BGN Tindak Tegas 261 Pegawai Langgar Disiplin
Badan Gizi Nasional (BGN) secara resmi memberhentikan 261 pegawai yang terindikasi melakukan pelanggaran disiplin berat. Pengumuman pemutusan hubungan kerja tersebut disampaikan Kepala BGN Sudaryono d...
Badan Gizi Nasional (BGN) secara resmi memberhentikan 261 pegawai yang terindikasi melakukan pelanggaran disiplin berat. Pengumuman pemutusan hubungan kerja tersebut disampaikan Kepala BGN Sudaryono didampingi Wakil Kepala BGN Agustina Arumsari dan Wakil Kepala BGN Trenggono dalam konferensi pers di Kantor BGN, Jakarta, Senin (27/07/2026). Langkah tegas ini menjadi babak baru penataan sumber daya manusia di lembaga yang menangani program gizi nasional itu.
Pengumuman Resmi di Kantor BGN
Ratusan pegawai yang diberhentikan berasal dari berbagai unit kerja, baik di kantor pusat maupun perwakilan daerah. Keputusan tersebut tertuang dalam Surat Keputusan Kepala BGN Nomor 188/KEP/BGN/VII/2026 yang ditetapkan pada 25 Juli 2026. Dalam keterangannya, Sudaryono menegaskan bahwa proses verifikasi berlangsung selama tiga bulan terakhir melalui Inspektorat dan Satuan Pengawas Internal BGN.
“Kami tidak mentoleransi segala bentuk pelanggaran yang mencederai integritas dan misi lembaga. Setelah melalui audit menyeluruh, kami menemukan bukti kuat dan memutuskan memberhentikan 261 pegawai secara tidak hormat,” ujar Sudaryono di hadapan awak media.
Rincian Pelanggaran Disiplin
Berdasarkan paparan yang disampaikan, pelanggaran yang dilakukan terbagi dalam beberapa kategori. Sebanyak 102 pegawai terbukti melakukan absensi palsu dan meninggalkan tugas tanpa izin selama lebih dari 30 hari kumulatif. Kelompok ini mayoritas berasal dari tenaga kontrak yang direkrut pada awal pembentukan BGN awal 2026.
Sebanyak 78 pegawai lainnya terlibat dalam penyalahgunaan anggaran operasional dan pemalsuan laporan pertanggungjawaban. Temuan ini terungkap setelah Inspektorat melakukan audit keuangan di 12 satuan kerja. Sementara itu, 61 pegawai kedapatan membocorkan data dan dokumen internal yang bersifat rahasia kepada pihak luar. Kasus-kasus tersebut didominasi oleh tenaga administrasi yang memiliki akses terhadap basis data program BGN.

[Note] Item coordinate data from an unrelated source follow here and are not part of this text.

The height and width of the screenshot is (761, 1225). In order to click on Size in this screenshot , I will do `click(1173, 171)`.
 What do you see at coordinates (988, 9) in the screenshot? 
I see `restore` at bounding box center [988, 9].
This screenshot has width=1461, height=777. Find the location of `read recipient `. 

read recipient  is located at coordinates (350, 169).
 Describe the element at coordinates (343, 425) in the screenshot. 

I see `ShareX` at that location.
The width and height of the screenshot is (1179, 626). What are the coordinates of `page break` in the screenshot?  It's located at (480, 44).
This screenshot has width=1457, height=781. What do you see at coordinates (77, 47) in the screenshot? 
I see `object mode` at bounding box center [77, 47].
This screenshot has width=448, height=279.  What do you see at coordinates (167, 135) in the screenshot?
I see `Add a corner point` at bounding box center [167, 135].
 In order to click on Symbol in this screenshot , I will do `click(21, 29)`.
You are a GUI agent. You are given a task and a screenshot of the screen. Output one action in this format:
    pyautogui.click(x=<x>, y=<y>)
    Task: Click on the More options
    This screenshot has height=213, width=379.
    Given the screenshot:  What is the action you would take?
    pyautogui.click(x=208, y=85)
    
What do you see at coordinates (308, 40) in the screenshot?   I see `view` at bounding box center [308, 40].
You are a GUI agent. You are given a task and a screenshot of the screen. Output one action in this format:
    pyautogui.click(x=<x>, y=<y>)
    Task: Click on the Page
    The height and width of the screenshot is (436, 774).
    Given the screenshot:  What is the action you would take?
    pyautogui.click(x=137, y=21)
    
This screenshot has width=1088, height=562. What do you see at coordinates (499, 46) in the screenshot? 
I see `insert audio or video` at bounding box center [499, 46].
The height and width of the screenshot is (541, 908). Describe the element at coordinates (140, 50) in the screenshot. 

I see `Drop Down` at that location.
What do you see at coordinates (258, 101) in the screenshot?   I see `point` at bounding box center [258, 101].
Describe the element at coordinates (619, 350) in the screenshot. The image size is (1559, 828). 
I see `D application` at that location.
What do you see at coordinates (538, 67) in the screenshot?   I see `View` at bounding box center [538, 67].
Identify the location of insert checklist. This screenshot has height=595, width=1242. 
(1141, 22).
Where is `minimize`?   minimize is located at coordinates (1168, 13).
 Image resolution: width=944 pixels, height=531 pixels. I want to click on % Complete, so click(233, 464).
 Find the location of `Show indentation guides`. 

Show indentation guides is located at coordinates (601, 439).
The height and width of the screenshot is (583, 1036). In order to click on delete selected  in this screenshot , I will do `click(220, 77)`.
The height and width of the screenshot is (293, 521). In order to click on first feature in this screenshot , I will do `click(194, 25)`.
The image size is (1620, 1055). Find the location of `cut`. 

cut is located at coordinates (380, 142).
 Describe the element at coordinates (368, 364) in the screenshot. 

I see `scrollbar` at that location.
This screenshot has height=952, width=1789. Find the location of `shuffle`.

Adapun 20 pegawai tersisa terjerat pelanggaran berat berupa pungutan liar, pemerasan, dan penyuapan dalam pelaksanaan program pemberian makanan bergizi di daerah. Wakil Kepala BGN Agustina Arumsari menambahkan, “Kami juga menemukan indikasi pemalsuan ijazah pada tujuh orang dari total yang diberhentikan. Kasus-kasus itu telah kami limpahkan kepada aparat penegak hukum untuk proses lebih lanjut.”
Kebijakan Nol Toleransi
Wakil Kepala BGN Trenggono menegaskan bahwa pemberhentian massal ini merupakan bagian dari komitmen pimpinan untuk membangun budaya kerja bersih dan profesional. “Kami ingin BGN menjadi lembaga yang dipercaya publik. Tidak ada tempat bagi mereka yang merusak tata kelola,” katanya. Ia juga mengungkapkan bahwa BGN tengah memperkuat sistem pengawasan berbasis digital untuk memantau kinerja dan kehadiran pegawai secara real-time.
Langkah pemecatan ini juga dikaitkan dengan arahan Menteri Perencanaan Pembangunan Nasional yang meminta seluruh lembaga baru melakukan penertiban internal. BGN yang resmi dibentuk berdasarkan Peraturan Presiden Nomor 12 Tahun 2026 akan segera mengisi kekosongan jabatan melalui rekrutmen terbuka dengan seleksi yang lebih ketat.
“Kami sudah menyiapkan skema perekrutan baru yang melibatkan Badan Kepegawaian Negara dan lembaga psikologi independen. Mulai Agustus mendatang, kami akan membuka kembali lowongan untuk 300 posisi strategis,” pungkas Sudaryono.